A decoração do ambiente de trabalho é inspirada no Brasil, com foto do Cristo Redentor decorando as paredes. Magali faz jus à fama de ser boa de serviço e está com a agenda lotada até o fim do mês – foi até difícil marcar uma entrevista com ela.

A técnica ela aprendeu em um curso aos 18 anos, que na sequência aplicou no salão de uma tia. Depois, estudou magistério, na tentativa de realizar o sonho de ser professora.

Nascida em São Paulo, casada com um sul-africano filho de uma brasileira e um português, ela conta que chegou a dar aulas para crianças quando chegou à África do Sul. Mesmo tendo já se passado mais de uma década após o fim do Apartheid, ela lembra que a segregação estava presente no dia a dia das dezenas de alunos que tinha em uma classe multirracial.

__Conteúdo da listagem__
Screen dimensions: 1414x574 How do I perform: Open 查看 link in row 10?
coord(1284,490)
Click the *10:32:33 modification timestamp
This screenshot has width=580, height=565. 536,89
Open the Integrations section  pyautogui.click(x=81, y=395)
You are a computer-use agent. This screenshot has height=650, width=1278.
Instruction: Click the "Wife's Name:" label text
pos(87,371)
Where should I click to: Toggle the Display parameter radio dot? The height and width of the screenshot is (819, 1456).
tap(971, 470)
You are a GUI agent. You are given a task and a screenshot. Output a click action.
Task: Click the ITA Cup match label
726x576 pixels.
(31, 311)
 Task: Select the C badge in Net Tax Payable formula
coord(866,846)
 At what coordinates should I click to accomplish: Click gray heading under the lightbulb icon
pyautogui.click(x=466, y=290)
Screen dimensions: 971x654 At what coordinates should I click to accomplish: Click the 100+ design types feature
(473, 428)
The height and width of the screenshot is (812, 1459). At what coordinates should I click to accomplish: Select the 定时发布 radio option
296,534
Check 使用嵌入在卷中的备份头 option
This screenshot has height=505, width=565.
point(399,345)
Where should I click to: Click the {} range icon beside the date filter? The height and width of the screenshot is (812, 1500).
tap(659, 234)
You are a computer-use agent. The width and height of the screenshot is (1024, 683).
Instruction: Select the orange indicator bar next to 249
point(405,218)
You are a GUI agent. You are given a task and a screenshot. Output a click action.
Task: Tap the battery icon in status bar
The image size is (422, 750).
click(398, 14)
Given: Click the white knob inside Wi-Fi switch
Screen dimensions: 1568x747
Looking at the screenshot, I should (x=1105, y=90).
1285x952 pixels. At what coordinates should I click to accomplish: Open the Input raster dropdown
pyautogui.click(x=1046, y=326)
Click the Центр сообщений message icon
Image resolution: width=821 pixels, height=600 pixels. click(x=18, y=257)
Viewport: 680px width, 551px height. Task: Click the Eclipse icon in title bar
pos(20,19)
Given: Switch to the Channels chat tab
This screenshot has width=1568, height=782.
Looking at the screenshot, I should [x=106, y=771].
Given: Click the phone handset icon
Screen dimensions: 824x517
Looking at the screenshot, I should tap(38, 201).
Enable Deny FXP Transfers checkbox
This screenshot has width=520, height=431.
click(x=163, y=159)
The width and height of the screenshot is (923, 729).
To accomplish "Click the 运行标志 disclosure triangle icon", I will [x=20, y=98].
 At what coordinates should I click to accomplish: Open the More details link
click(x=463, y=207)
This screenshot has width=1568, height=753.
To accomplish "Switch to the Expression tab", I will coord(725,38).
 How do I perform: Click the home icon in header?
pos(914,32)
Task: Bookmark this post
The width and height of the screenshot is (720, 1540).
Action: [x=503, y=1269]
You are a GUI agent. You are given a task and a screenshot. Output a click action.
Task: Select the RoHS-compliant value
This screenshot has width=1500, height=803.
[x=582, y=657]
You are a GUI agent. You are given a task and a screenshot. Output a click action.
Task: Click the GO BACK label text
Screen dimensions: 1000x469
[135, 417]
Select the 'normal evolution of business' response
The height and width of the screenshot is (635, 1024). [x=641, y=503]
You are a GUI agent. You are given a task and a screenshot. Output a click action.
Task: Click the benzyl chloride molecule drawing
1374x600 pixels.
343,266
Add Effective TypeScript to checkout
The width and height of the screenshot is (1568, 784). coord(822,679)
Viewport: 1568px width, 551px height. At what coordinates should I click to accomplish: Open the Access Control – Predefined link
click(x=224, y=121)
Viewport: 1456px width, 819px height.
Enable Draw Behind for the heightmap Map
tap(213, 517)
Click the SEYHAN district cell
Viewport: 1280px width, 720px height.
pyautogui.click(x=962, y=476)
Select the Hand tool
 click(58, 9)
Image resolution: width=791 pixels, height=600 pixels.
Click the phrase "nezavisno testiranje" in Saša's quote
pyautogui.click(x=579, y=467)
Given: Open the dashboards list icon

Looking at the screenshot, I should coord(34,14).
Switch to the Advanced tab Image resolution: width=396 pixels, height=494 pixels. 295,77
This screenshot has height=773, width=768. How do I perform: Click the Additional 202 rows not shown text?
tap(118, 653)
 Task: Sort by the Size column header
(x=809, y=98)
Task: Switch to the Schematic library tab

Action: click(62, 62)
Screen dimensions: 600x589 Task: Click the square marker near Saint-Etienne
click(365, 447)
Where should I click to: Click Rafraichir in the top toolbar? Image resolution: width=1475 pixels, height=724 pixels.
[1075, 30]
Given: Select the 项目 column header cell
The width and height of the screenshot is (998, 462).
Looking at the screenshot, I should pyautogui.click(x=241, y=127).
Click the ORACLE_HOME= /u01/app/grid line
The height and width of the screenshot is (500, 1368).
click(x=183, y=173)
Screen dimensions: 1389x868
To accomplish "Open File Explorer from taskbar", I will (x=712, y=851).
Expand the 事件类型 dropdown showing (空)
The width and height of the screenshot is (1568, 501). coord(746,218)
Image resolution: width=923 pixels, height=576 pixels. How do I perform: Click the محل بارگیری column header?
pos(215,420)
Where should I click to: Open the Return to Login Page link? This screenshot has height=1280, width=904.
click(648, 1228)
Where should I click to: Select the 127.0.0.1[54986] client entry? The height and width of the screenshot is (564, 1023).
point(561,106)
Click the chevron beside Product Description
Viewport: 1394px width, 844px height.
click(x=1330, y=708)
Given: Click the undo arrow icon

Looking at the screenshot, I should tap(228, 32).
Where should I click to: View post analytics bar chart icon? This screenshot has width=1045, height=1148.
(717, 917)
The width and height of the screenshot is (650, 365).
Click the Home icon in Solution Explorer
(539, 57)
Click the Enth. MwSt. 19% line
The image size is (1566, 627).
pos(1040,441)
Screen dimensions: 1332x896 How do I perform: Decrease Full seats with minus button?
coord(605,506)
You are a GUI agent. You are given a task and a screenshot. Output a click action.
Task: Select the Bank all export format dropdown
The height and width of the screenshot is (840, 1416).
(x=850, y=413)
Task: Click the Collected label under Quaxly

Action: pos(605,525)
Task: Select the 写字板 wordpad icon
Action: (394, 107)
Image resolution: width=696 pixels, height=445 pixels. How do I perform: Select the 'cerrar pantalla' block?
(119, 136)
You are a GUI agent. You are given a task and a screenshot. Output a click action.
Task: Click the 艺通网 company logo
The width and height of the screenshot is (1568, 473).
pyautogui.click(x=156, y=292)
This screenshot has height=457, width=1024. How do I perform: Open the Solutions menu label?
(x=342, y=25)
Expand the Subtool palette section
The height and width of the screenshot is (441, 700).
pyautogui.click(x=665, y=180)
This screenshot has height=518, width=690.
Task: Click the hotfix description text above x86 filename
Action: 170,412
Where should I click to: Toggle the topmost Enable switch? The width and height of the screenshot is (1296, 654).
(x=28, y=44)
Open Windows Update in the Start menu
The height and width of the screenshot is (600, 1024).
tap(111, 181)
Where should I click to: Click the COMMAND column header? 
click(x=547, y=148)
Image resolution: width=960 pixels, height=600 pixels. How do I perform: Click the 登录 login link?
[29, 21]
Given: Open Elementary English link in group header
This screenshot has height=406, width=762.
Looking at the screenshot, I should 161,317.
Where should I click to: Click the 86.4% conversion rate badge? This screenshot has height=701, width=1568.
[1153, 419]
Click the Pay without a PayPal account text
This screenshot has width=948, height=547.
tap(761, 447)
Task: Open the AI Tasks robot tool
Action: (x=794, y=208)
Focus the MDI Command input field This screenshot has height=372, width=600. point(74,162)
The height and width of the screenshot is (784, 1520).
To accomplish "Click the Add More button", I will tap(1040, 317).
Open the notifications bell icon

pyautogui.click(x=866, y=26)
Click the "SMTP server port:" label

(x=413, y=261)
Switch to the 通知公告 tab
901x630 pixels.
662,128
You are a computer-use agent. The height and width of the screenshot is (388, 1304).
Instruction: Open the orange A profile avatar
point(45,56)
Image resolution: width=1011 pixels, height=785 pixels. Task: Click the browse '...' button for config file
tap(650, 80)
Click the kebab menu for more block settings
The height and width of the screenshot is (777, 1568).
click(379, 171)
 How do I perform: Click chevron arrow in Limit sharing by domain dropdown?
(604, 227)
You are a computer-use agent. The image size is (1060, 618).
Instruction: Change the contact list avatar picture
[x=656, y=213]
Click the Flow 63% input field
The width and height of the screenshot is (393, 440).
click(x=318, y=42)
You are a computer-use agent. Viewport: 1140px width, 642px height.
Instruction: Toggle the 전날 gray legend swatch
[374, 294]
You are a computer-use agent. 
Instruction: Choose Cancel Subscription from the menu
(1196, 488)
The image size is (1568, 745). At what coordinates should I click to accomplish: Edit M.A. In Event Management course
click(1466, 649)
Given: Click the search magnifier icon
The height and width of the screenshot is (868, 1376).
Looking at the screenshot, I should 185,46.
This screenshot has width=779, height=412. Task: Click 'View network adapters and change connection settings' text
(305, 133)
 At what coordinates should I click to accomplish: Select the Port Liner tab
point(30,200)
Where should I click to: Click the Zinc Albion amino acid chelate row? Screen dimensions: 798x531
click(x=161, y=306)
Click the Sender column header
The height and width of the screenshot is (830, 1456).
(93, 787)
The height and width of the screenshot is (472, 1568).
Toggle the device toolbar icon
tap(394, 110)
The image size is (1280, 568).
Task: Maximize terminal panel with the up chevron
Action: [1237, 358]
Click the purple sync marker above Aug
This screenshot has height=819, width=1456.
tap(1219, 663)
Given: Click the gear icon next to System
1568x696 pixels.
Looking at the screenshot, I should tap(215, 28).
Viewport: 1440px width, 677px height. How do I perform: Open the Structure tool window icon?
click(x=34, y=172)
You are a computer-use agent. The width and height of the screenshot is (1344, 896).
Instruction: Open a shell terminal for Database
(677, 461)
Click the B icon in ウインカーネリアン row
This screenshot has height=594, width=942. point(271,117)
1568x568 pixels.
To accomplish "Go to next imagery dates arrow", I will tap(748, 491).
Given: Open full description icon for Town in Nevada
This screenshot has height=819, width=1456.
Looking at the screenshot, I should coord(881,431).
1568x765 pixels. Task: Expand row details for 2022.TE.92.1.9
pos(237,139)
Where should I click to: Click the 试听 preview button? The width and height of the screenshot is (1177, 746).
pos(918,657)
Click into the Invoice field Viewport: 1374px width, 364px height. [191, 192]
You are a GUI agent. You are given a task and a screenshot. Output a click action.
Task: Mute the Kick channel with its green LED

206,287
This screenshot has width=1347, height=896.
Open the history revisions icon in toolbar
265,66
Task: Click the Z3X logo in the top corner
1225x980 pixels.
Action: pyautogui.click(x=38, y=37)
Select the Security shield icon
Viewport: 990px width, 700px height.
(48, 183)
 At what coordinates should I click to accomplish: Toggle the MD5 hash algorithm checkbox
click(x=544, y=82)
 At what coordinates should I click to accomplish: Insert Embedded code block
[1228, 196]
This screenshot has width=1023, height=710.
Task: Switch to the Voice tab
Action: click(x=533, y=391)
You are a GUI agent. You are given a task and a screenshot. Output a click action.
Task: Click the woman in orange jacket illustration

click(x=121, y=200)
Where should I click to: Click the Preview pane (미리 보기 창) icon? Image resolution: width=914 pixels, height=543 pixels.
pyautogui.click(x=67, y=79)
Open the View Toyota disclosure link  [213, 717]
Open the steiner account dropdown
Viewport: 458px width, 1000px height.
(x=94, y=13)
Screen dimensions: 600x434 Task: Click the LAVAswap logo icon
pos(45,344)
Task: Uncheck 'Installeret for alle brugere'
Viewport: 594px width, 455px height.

__Instruções__
[A] Resuma em duas frases o texto sobre Magali.
[B] Extraia da listagem, sem nenhuma alteração, tudo o que vai desde a linha que contém "Click the *10:32:33 modification timestamp" até a linha que contém "Open the Integrations", incluindo as duas.

__Respostas__
[A] Nascida em São Paulo, Magali aprendeu a técnica em um curso aos 18 anos, aplicou-a no salão de uma tia e hoje tem a agenda lotada até o fim do mês. Ao chegar à África do Sul, ela deu aulas para crianças e lembra que, mais de uma década após o fim do Apartheid, a segregação ainda estava presente no dia a dia dos alunos de sua classe multirracial.

[B]
Click the *10:32:33 modification timestamp
This screenshot has width=580, height=565. 536,89
Open the Integrations section  pyautogui.click(x=81, y=395)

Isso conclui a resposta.